» Exercise goal
With the pictures left out, write out exactly the lines of the listing below that run from the line with "This screenshot has width=596, height=635." through the line with "Task: Click the camera".

» Records provided
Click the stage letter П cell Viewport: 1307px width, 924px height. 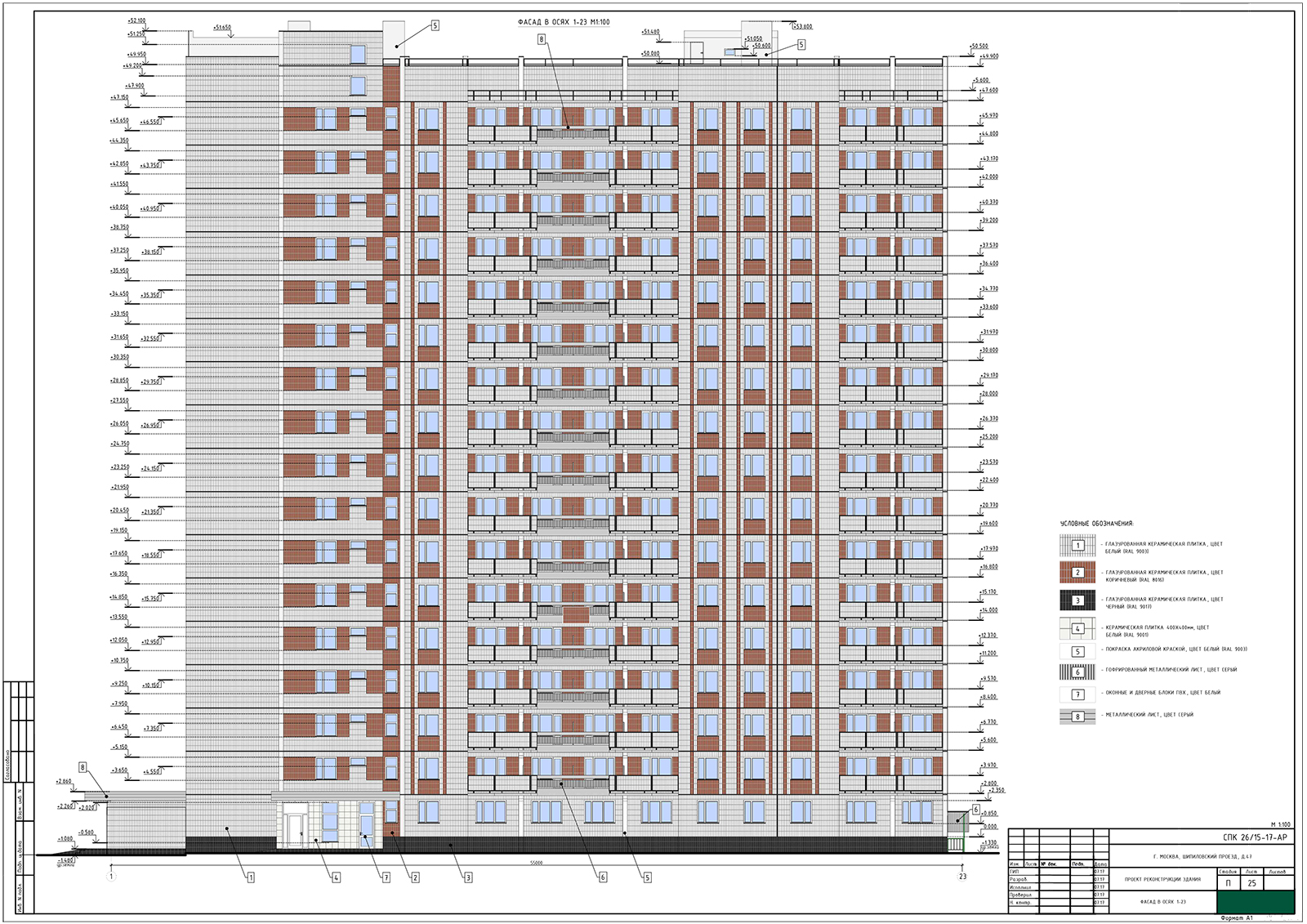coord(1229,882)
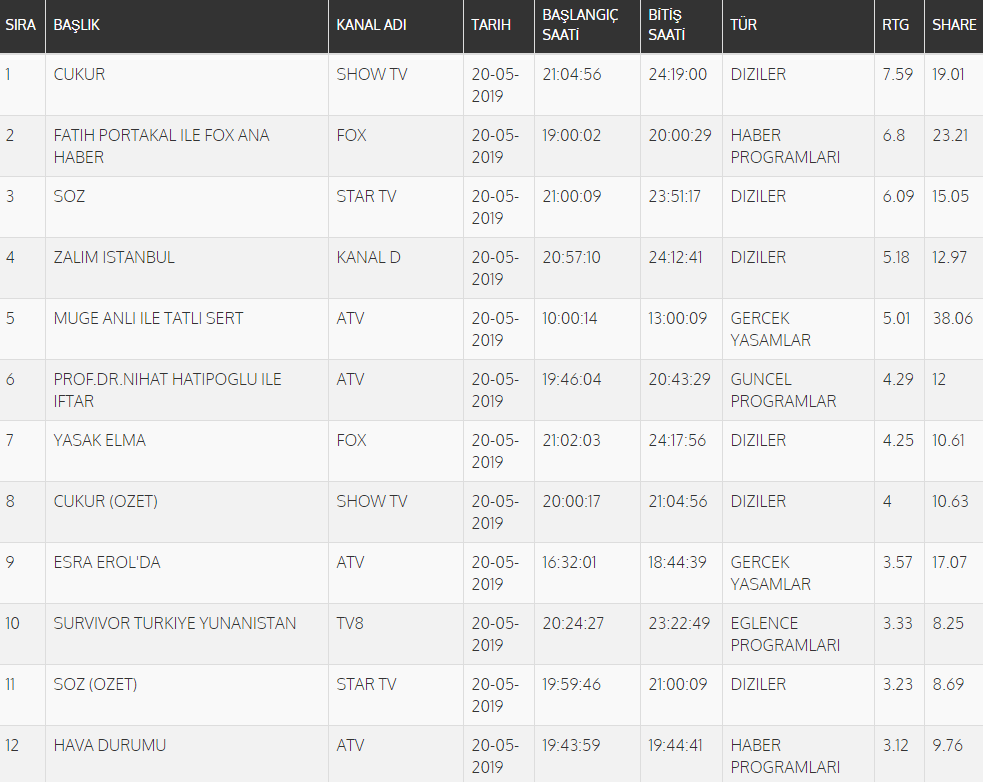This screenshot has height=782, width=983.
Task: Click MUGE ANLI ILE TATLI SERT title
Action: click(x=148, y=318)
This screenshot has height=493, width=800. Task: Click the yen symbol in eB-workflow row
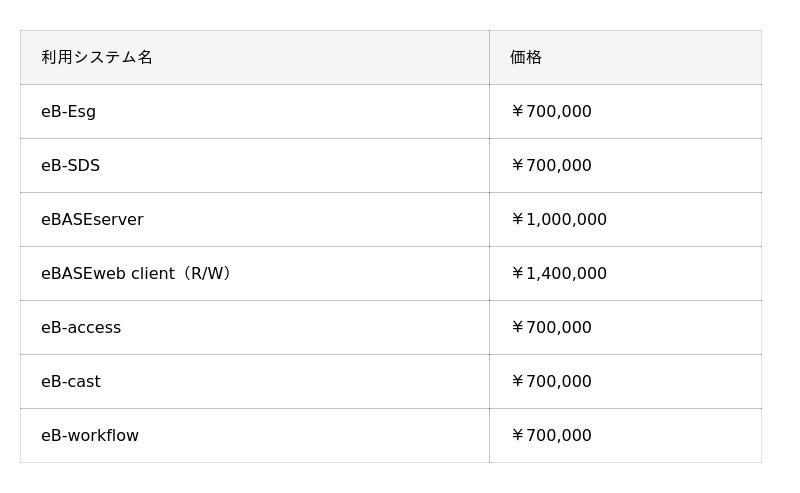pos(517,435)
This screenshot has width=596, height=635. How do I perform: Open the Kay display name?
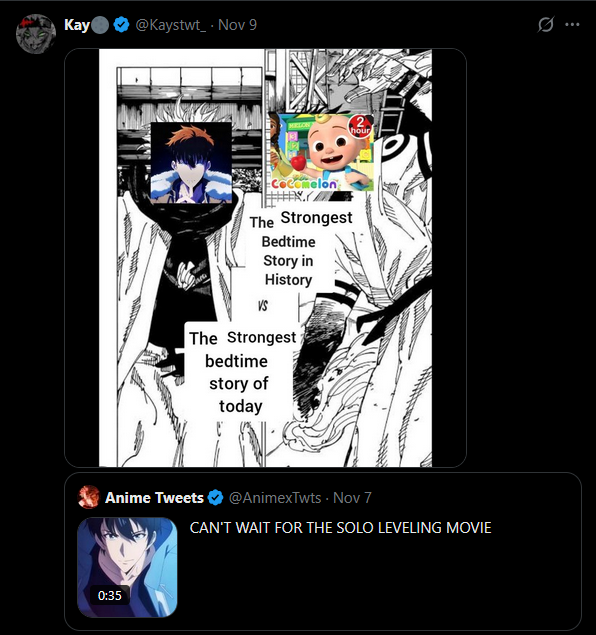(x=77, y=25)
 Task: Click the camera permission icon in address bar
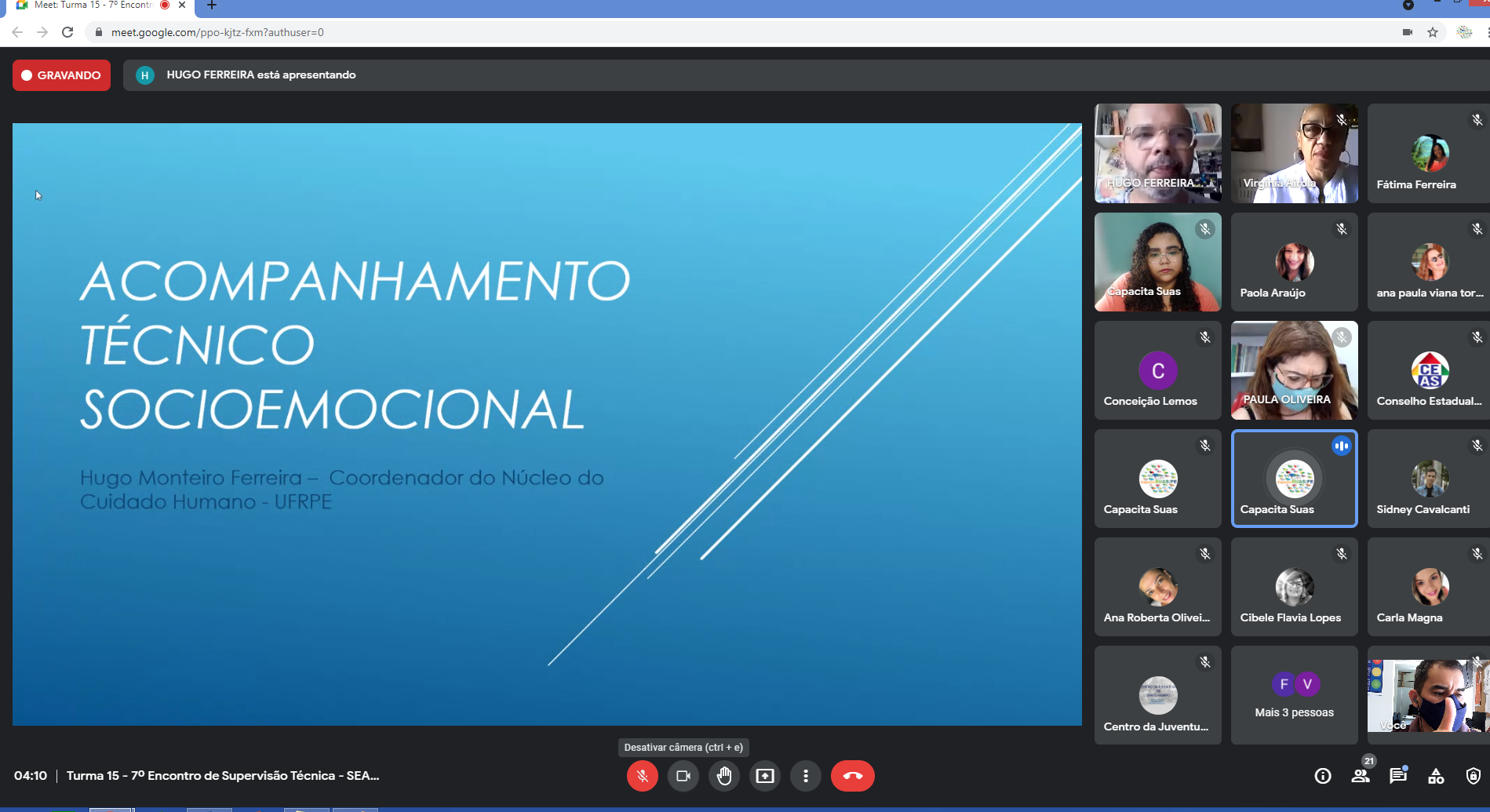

==

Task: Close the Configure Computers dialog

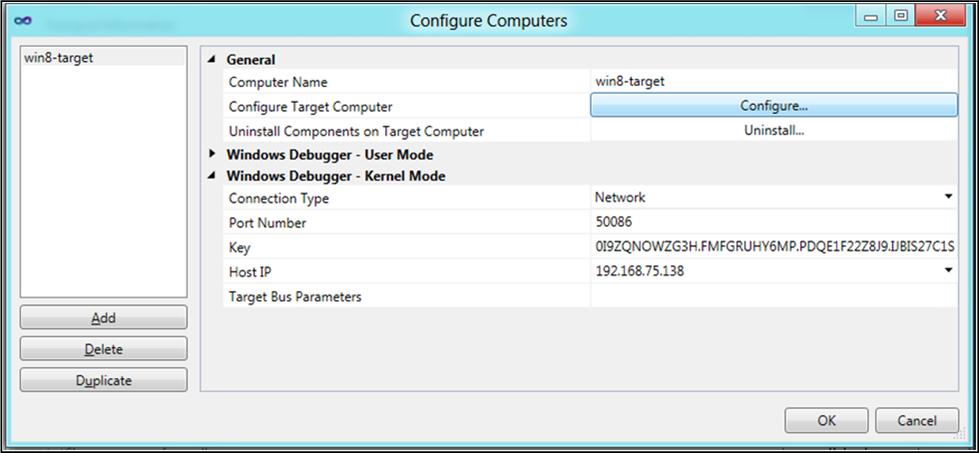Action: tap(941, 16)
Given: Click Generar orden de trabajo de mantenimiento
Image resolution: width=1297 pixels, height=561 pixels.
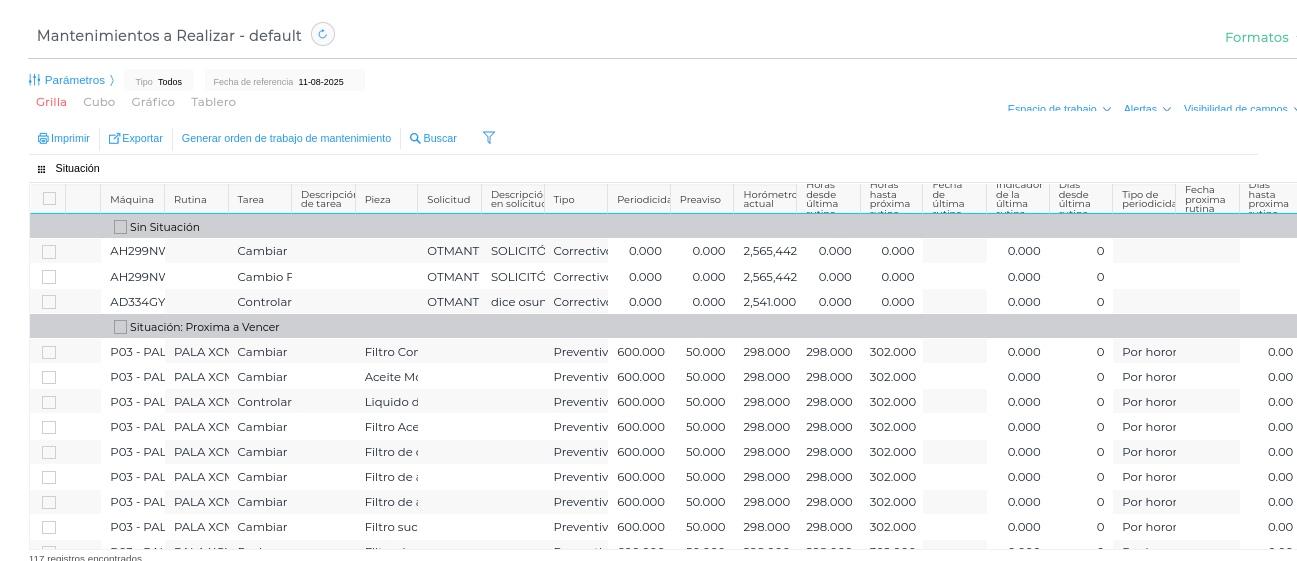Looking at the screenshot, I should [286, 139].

» Exercise response
This screenshot has width=596, height=635. How do I perform: Open the Kay display name?
(x=77, y=25)
 Task: Click the camera permission icon in address bar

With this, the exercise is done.